Diese Fehlerkorrektur findet auch in größerem Stil statt, und zwar von realen Personen: Heerscharen von Bildschirmarbeitern weltweit sitzen zuhause am Rechner und überprüfen im Auftrag von Dienstleistern für die KI-Branche Texte auf ihre inhaltliche und sprachliche Richtigkeit – und korrigieren daraufhin. Per Hand. Künstliche Intelligenz kommt also ohne Menschliche Intelligenz und Qualitätskontrolle nicht aus. Es ist fast ein Treppenwitz.

Warum ist das nötig?  „KI spricht nicht die Wahrheit. Sie wurde nie darauf trainiert, Fakten von Fiktionen zu unterscheiden. Wenn Sie ihr einen erfundenen Satz geben, gibt sie eine erfundene Antwort“, sagt KI-Forscher Thrun. Eine kritische Begleitung und Begutachtung bei Daten und Texten ist also unabdingbar. Immerhin zeigen die Macher von ChatGPT dessen Unzulänglichkeiten auch an. Unter jedem Chat steht standardmäßig: „ChatGPT may produce inaccurate information about people, places, or facts.“


Fazit und Ausblick


Wir sind davon überzeugt: Wer bei KI nicht mitmacht, den überholt irgendwann die Zeit oder der hat massive Wettbewerbsnachteile. Gerade deshalb probieren wir es im gesamten Unternehmen regelmäßig aus – selbst wenn uns bei dem Einsatz so große Grenzen gesetzt sind. Aus diesem Grund haben wir klare Regeln aufgestellt, wenn es um Geschäftsdaten geht.

KI formuliert sehr sachlich und informativ. Rein stilistisch gesehen, ist das bei juristischen Texten oder auch Geschäftsberichten ok. Sobald man aber ein Publikum anspricht, dass durch Originalität, Kreativität, Witz, Charme, Wortspiele, Spannung und Überraschungen gefesselt werden soll, müssen Menschen ran. Für die meisten kreativen redaktionell-journalistischen Anwendungen fällt ChatGPT & Co. daher derzeit aus. Beruhigend für alle Texter – sollten Chefs und Auftraggeber dies genauso sehen. Dies gilt auch für andere Abteilungen, in denen es um Kreativität und Mensch-zu-Mensch-Kommunikation geht. Wenn die Mitarbeiter für den Job brennen und man Topleute hat, hat KI aktuell keine Chance. Erst recht nicht die Google-Anwendung Bard. Diese ist bestürzend schlecht, dass man sich fragt, wie solch ein Milliardenkonzern und IT-Vorreiter so etwas überhaupt veröffentlichen konnte?

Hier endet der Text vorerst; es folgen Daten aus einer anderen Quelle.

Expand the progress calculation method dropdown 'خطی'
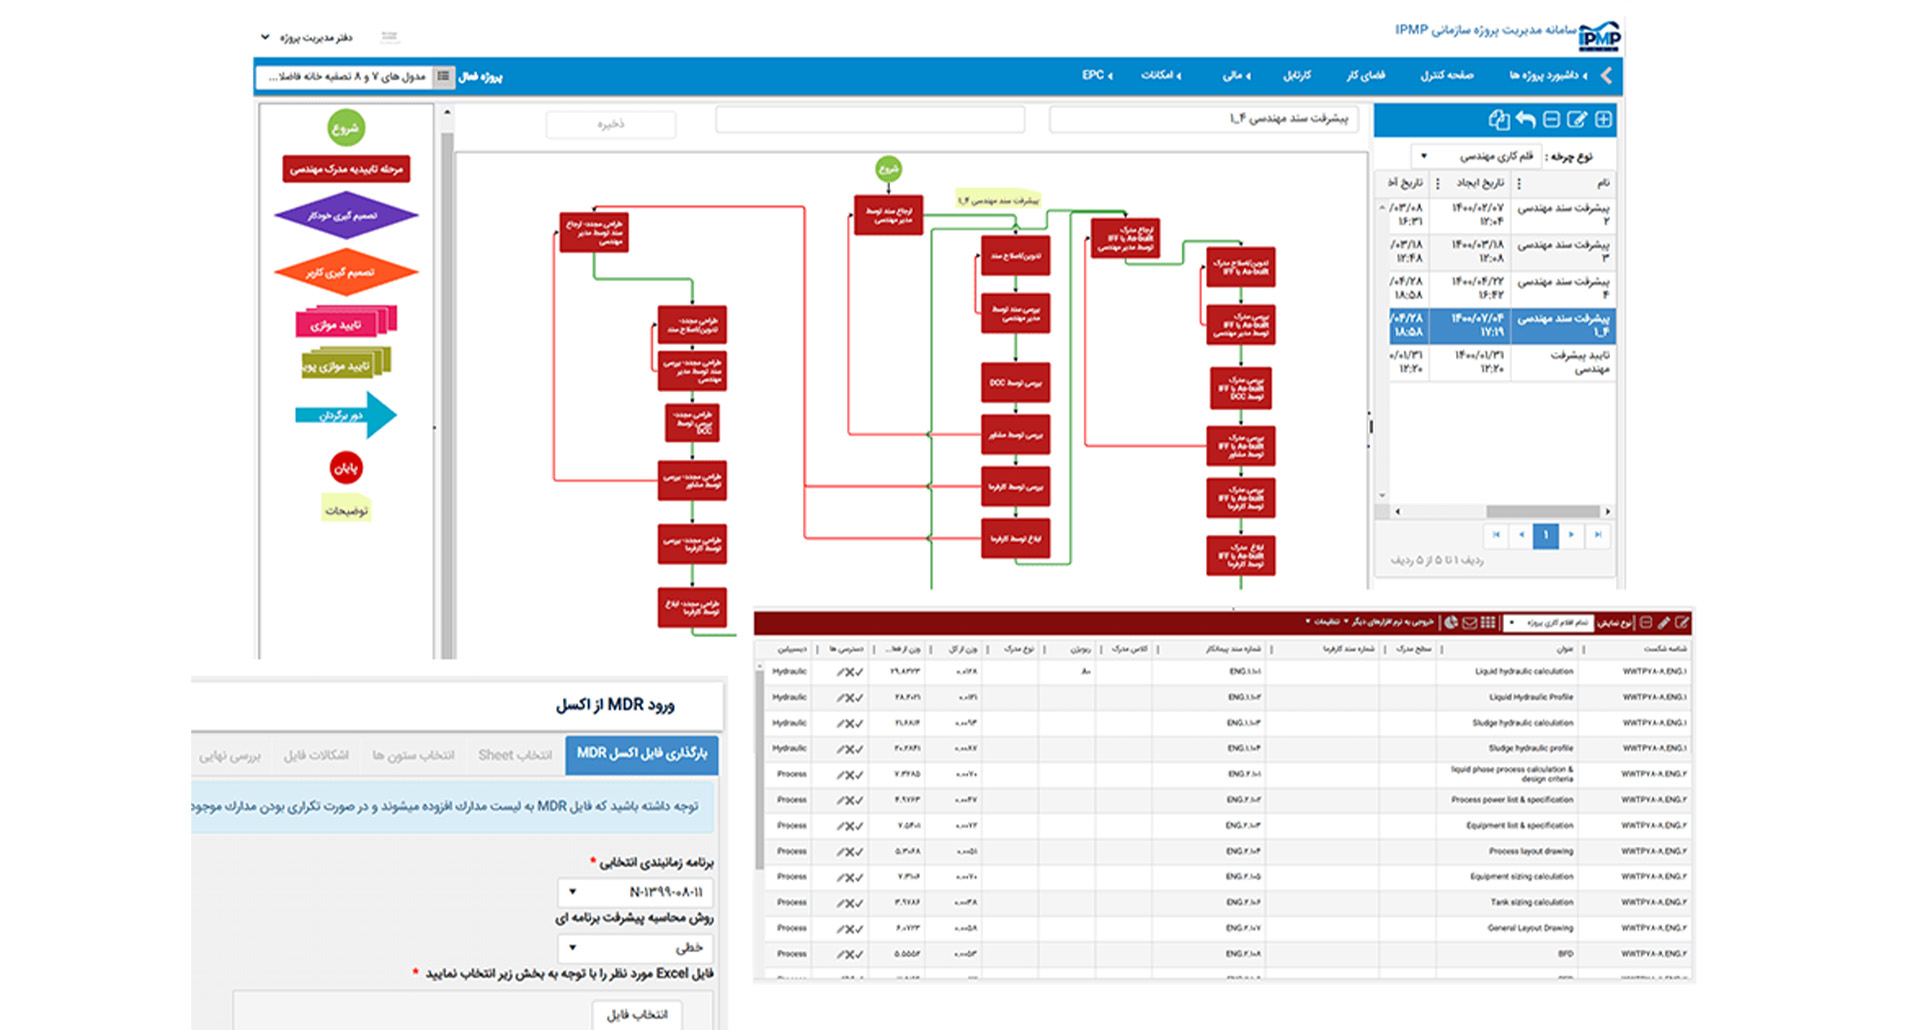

Die Kinderkrankheiten allerdings werden verschwinden; und zwar gerade auch mit der Hilfe derjenigen, die sie erleben – wenn sie entsprechendes Feedback geben. Wir haben daher keinen Zweifel daran, dass sich die aktuelle durchwachsene Qualität bei den für uns relevanten Anwendungen mittelfristig deutlich ändern wird, sich die Tools weiterentwickeln werden und Spitzenergebnisse liefern.